Thursday, April 23, 2026

The Books That Made Me a Writer

before you become a writer,  you must first be a reader

Before I ever wrote a word of fiction, I was a reader.

From very early on, books were the place I went to understand the world, to find language for things I felt but couldn't articulate, to inhabit lives different from my own, to discover that the particular loneliness or longing or wondering I carried was not unique to me but had been felt by others and written down. It made the struggles of my real life a bit more survivable.

That kind of reading leaves marks. The books that found me long before I knew I was a writer planted something that took years to fully surface. When I finally sat down to write fiction of my own, those early stories were already in the foundation whether I knew it or not.

Reading is the Life

I was a voracious reader as a child. If anyone needed to find me, I was probably reading or telling stories and captivating whatever audience I could find, even if that audience consisted of Barbie dolls and stuffed animals. My mother once said I was completely content playing and doing things solo as long as someone else was in the room with me. Guess that's how I can hone in on my writing in the middle of a crowded coffee shop as I sip my tea.

I gravitated early toward stories with strong emotional cores.

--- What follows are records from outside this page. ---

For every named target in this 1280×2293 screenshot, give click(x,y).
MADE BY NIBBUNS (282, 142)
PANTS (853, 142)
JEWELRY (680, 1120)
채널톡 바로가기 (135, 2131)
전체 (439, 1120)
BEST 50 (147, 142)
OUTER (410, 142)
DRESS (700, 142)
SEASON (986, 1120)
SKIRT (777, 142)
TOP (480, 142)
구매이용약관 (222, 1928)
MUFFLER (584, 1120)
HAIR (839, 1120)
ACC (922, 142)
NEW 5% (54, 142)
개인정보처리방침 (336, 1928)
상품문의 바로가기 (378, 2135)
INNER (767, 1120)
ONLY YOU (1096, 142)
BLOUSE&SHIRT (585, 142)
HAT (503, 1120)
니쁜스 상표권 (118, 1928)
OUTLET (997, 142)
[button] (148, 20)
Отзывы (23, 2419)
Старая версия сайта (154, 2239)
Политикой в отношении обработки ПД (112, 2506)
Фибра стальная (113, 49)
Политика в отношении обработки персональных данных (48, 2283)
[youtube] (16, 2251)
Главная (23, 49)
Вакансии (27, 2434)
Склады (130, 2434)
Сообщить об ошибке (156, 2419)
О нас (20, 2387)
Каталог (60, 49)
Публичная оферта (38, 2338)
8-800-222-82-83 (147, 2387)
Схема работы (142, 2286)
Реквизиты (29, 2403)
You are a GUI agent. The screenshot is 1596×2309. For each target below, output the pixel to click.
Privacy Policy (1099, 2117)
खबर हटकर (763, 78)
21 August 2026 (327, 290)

Books where the characters felt genuinely real and the stakes were high and the resolution was earned rather than convenient. I had little patience even then for stories that didn't make me feel something. Even though I read to escape reality, I still wanted to be inside the story, not observing it from a careful distance.

The books that accomplished that for me became the standard I used to measure everything else. Even though I didn't know it at the time, I was actually developing a sense of craft. And I thought I was just reading. But every story that moved me was teaching me something about what fiction can do when it's working at full capacity. The stories that left me unmoved were teaching me something too.

What Historical Fiction Gave Me

My deep love of historical fiction developed early and has never left. Even though I've shifted some to contemporary stories, there's still a small-town, coziness reminiscent of historical timeframes that's evident.

There is something about a story set in another time that satisfies the desire to understand how people lived and loved and made meaning in circumstances entirely unlike our own, to find the thread of common humanity running through the distance of years and different worlds. A well-researched historical novel makes the past feel not so distant. And it brings to the past to life in a way no history book ever will.

That's what drew me to writing historical fiction eventually. I wanted to know the WHY behind the WHO and the WHAT and the WHEN covered in history class. And I wanted to build those worlds myself. To do the research and find the details and construct a place and time that invited a reader into that world.

What Faith-Infused Stories Gave Me

The books that shaped me most deeply were ones where faith was present in the way it's present in real life. Not announced or imposed, but woven into how the characters understood themselves and their world. This is known as a Christian worldview.

Those stories gave me permission to write the same way. They showed me that a novel could be thoroughly grounded in Christian conviction without becoming a sermon. That the truest expression of faith in fiction is often the quietest one. I absorbed that lesson as a reader long before I could have ever articulated it as a writer.

When I finally sat down to write my own stories, I was drawing on all of the emotional honesty, the historical grounding, the faith woven quietly into the foundation. Without even realizing it, the books that made me a reader had already made me a writer.

What books shaped you along your life's journey? Is there a story from your earlier years that planted something that's still growing? I'd love to hear about it in the comments.